- **SET PROBLEM**
Please rewrite the records below, requests included, starting at the beginning of the records and ending at the line that contains "(404, 723). point(125,369)", and shift each answer's point coordinates by adding 28 to both numbers. Leave the pictures out.

- **DATASET CONTENT**

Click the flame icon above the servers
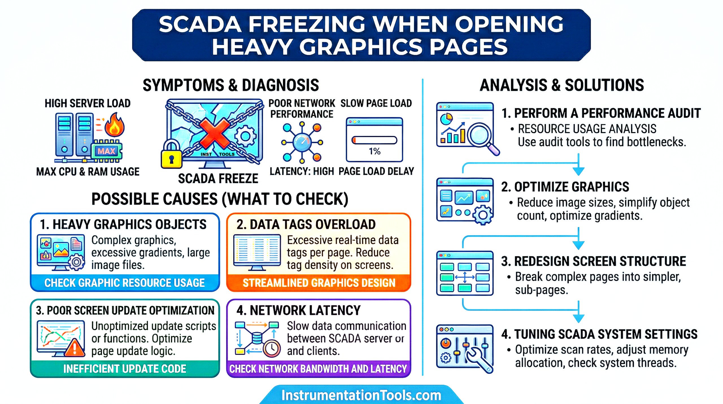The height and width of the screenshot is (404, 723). point(114,125)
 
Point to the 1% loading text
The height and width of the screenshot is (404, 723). point(374,152)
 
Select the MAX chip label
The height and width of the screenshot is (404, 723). point(106,151)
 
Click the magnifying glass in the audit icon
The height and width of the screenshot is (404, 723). point(480,136)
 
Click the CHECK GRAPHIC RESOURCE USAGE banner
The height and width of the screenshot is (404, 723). point(125,283)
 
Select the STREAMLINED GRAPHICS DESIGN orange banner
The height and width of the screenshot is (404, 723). point(319,283)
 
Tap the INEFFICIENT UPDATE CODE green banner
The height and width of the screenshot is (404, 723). point(125,369)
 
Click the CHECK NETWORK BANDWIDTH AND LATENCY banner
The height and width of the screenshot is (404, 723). point(318,369)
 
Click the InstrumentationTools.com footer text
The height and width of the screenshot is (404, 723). point(361,395)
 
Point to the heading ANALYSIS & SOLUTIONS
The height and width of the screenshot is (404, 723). point(562,85)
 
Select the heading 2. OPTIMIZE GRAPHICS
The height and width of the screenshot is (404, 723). point(565,187)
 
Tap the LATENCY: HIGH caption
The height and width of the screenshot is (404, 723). point(302,171)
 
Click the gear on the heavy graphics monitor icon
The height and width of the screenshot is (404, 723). point(76,262)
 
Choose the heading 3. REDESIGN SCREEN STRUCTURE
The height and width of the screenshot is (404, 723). point(593,261)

- **THE ANSWER**
Click the flame icon above the servers
The height and width of the screenshot is (404, 723). point(142,153)
 
Point to the 1% loading text
The height and width of the screenshot is (404, 723). point(402,180)
 
Select the MAX chip label
The height and width of the screenshot is (404, 723). point(134,179)
 
Click the magnifying glass in the audit icon
The height and width of the screenshot is (404, 723). point(508,164)
 
Click the CHECK GRAPHIC RESOURCE USAGE banner
The height and width of the screenshot is (404, 723). point(153,311)
 
Select the STREAMLINED GRAPHICS DESIGN orange banner
The height and width of the screenshot is (404, 723). point(347,311)
 
Tap the INEFFICIENT UPDATE CODE green banner
The height and width of the screenshot is (404, 723). point(153,397)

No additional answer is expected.